This is the time of year when we read about what people are thankful for and judge them accordingly. I can list a number of mundane things that happen to me everyday that I am grateful for (like finding a matching pair of socks), but I thought I would share things that I am most thankful for that seemed like the end of the world when they happened.
I am thankful that my parents moved out of state
Usually the story goes -- kid graduates high school, kid goes to college out-of-state, parents lament the loss of their child and try to compensate with impromptu visits, incessant calling, and the occasional gift package with money and Ramen noodles.
Not in my case.
Instead, my parents saw an opportunity for freedom and they jumped! From Ohio to Colorado. It's pretty inspiring now, but not so fun for me then. I was 19 and didn't know anything about anything. On a few occasions I needed my parents shoulder and a big hug, but I would never have said that to anyone. Are you kidding? Ask for help? Never!
Years later I look back on that time and tally up all of the grown up decisions I had to make on my own and I am so thankful I didn't have someone there to hold my hand. Sure, having to do things on your own sucks, but I'm a tough old bat now and I don't take much hassle from anyone. I'm proud of that. With my parents on the other side of the country I was able to make mistakes, make good and bad decisions, and make a life for myself that may not have happened if I had mommy and daddy five minutes away. When I have kids and no babysitter, I'll probably think differently...
I am thankful that I didn't get accepted to college
At the time I literally thought this was the end of my life. I worked somewhat hard in high school and dammit I wanted into college. Unfortunately, I chose a very competitive college and my grades were far from extraordinary. In order to go to my college of choice, I had to complete two semesters at the satellite campus and then transfer to main campus. I thought I was suuuuuuch a loser, but it just so happened that the satellite campus was five minutes away from my grandmother's house.
And she was the best.
She was and still is the love of my life. Not in a creepy way. In a way that you have one person who knows the right thing to say, the right time to hug, the right time to tell you you're wrong, and the right time to listen without judgement. That's a rare gem that not everyone gets in life. I was lucky to have spent 23 years with someone who never made me feel like a burden and who also never took shit from anyone.
I miss everything about her. Even the way she said my name in the morning, which always pissed me off because I hate mornings. But more than miss her, I am so thankful that I was able to spend huge amounts of one-on-one time with her that, had I been accepted into college, may never have happened.
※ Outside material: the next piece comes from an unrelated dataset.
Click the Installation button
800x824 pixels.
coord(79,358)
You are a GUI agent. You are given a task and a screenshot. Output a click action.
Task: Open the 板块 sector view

I am thankful that my boyfriend dumped me
I just celebrated three years of unwed bliss with said boyfriend. What some people may not know is that I referred to him as "the asshole" way before I renamed him "Boyfriend." Our case was as simple as 'right people, wrong time.' I was in college and he was two hours away. I was a gross needy girl and he was a gross immature boy. You do the math. It didn't work out on the first try.
What makes our case special is that we never lost sight of the true feelings we had for each other during "the first go-round." Three years after the awful break up, and with a little help from our friends, we got back together. We had to grow up separate to come back together. It's as simple as that. What I know now, is that had I not experienced the most excruciating break up (we're talking full-on psychosis) at the time, then I would not know just how much he means to me now. I wouldn't trade our cringe-worthy moments for anything now. Not even the time I drove by his house sobbing with "I can't make you love me" playing in the car.
I am thankful that I hated my first job
I still laugh about how terrible my first boss was to myself and our team. Every day I went to work I thought about how much I didn't want to be there. Not only was the work mundane, I realized within two months of my start date that it's not what I wanted to do with my life. Who wants to check for periods and capitalization until they're 60? Not me!
Even though I had a degree, I felt stuck. I was too young for a senior level job and too advanced to go back to my Dairy Queen gig (although it still is my most favorite job to date). After applying for a million jobs and getting crickets, I threw myself into figuring out what I did want to do -- marketing and communications. When all else fails, what do you do well? That's what I asked myself nearly everyday until I finally ripped off the band-aid and applied for grad school. It was the best professional decision I've made thus far. Within two years I got my Master of Science degree, doubled my salary, and found my passion in marketing. Not too bad. And I can thank my awful boss and that sad job for inspiring me to take a good look at my career and make a change.